__Stored records__
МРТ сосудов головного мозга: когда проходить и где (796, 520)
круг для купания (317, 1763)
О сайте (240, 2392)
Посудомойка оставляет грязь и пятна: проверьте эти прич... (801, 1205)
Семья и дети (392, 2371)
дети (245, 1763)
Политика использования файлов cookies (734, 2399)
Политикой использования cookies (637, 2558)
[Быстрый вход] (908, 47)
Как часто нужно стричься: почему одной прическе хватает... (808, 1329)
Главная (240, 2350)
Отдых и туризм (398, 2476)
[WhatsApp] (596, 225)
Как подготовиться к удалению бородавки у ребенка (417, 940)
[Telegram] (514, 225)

---

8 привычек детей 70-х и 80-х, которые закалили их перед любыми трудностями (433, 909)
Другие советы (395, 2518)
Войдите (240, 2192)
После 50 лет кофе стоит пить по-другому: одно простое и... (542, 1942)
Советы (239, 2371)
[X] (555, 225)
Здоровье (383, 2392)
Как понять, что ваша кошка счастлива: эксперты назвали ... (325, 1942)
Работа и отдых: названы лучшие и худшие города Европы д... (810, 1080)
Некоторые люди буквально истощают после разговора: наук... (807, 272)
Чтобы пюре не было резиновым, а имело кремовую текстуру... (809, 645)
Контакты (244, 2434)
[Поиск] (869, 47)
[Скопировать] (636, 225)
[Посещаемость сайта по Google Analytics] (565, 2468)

__WHAT IS BEING ASKED__
Proceeding from the line containing "8 привычек детей" through the line containing "[Скопировать] (636, 225)", transcribe the lines above exactly, both end lines included.

__YOUR SOLUTION__
8 привычек детей 70-х и 80-х, которые закалили их перед любыми трудностями (433, 909)
Другие советы (395, 2518)
Войдите (240, 2192)
После 50 лет кофе стоит пить по-другому: одно простое и... (542, 1942)
Советы (239, 2371)
[X] (555, 225)
Здоровье (383, 2392)
Как понять, что ваша кошка счастлива: эксперты назвали ... (325, 1942)
Работа и отдых: названы лучшие и худшие города Европы д... (810, 1080)
Некоторые люди буквально истощают после разговора: наук... (807, 272)
Чтобы пюре не было резиновым, а имело кремовую текстуру... (809, 645)
Контакты (244, 2434)
[Поиск] (869, 47)
[Скопировать] (636, 225)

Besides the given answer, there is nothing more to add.